Stored data entries
· · · · · · ·

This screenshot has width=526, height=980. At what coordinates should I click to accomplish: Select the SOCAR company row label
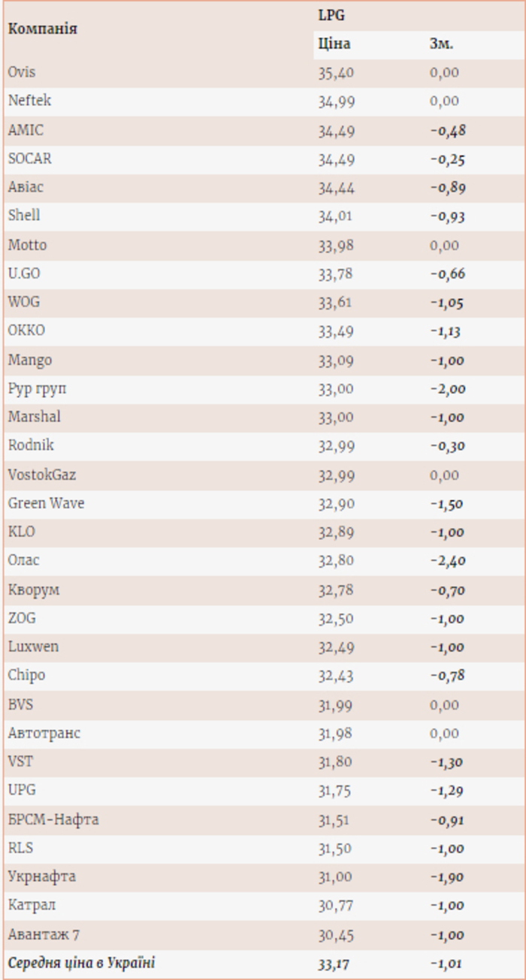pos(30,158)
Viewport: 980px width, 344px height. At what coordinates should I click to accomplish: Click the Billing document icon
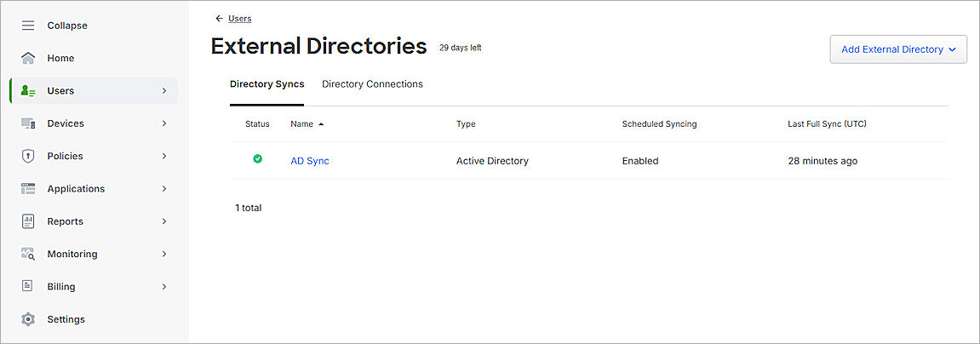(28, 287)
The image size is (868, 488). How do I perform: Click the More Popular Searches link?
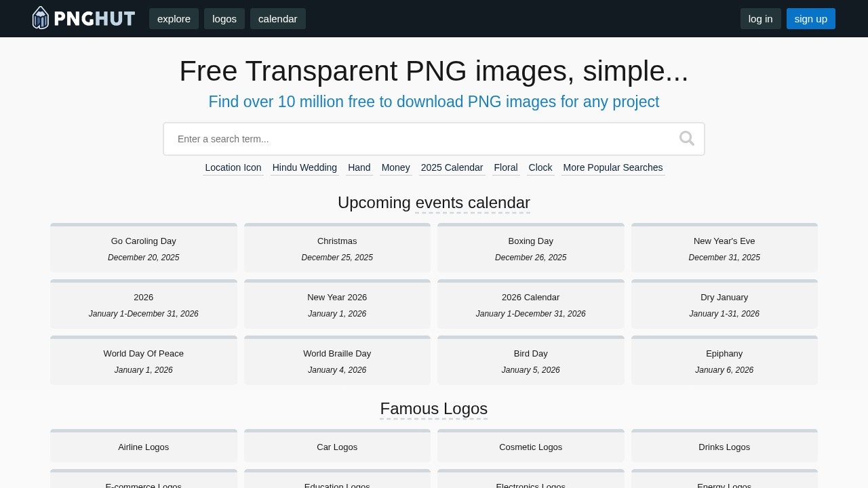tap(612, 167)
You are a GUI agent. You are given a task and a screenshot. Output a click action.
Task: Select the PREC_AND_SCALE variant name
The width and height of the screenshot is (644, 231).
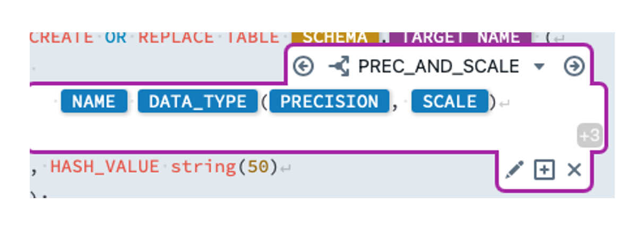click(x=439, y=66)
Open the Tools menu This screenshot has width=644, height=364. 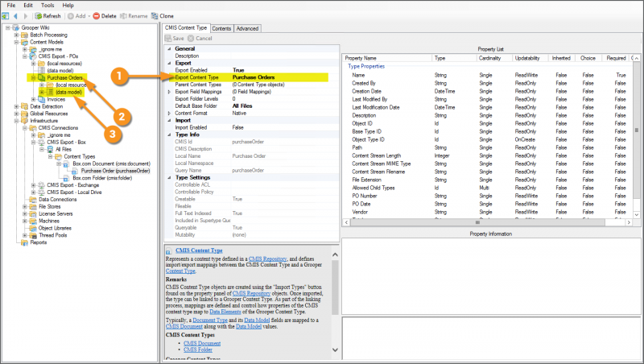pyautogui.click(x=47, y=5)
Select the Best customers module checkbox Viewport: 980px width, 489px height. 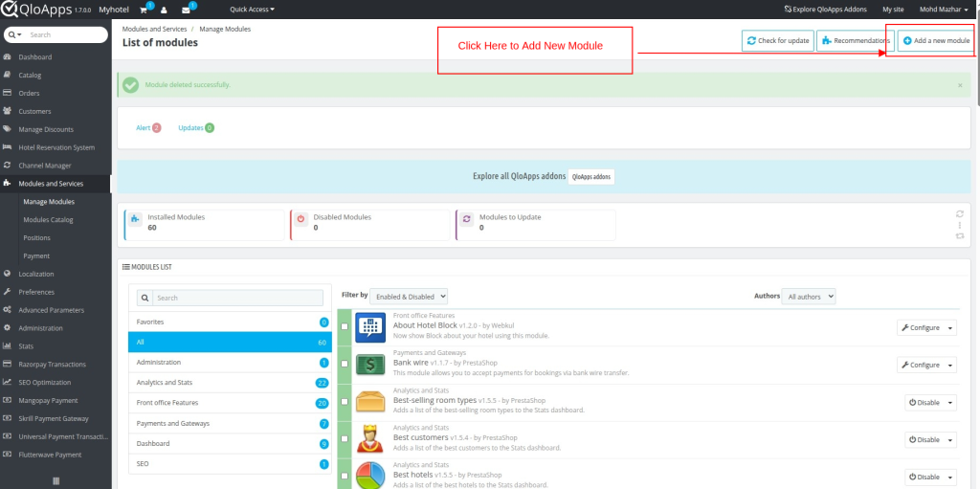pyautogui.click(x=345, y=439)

· · · · · · ·

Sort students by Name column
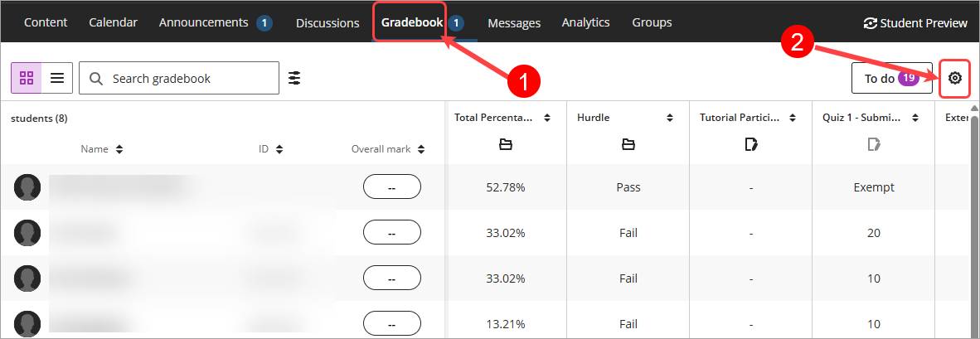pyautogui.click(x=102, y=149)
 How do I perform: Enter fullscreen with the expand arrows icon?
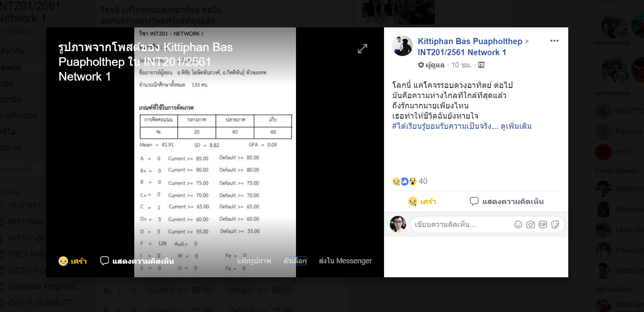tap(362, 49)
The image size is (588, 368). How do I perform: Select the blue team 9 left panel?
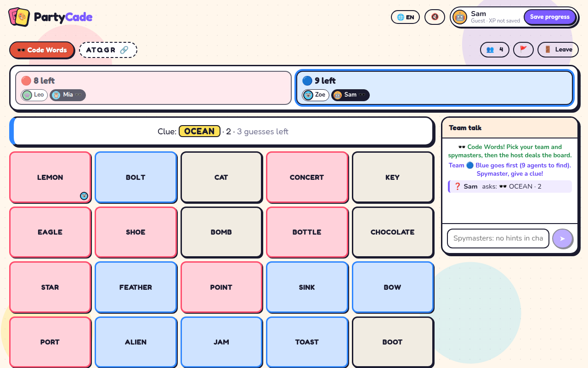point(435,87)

· · · · · · ·

What to produce. Text only, no pictures: please print exactly the lines above from the line with "Viewport: 980px width, 344px" up to and including the line with "Task: Select the PREC_AND_SCALE variant name", and nothing else.

The completed task.
Viewport: 980px width, 344px height. At what coordinates should I click to accomplish: Click the Billing document icon
(28, 287)
The image size is (868, 488). How do I perform: Click the More Popular Searches link?
tap(612, 167)
You are a GUI agent. You are given a task and a screenshot. Output a click action.
Task: Select the PREC_AND_SCALE variant name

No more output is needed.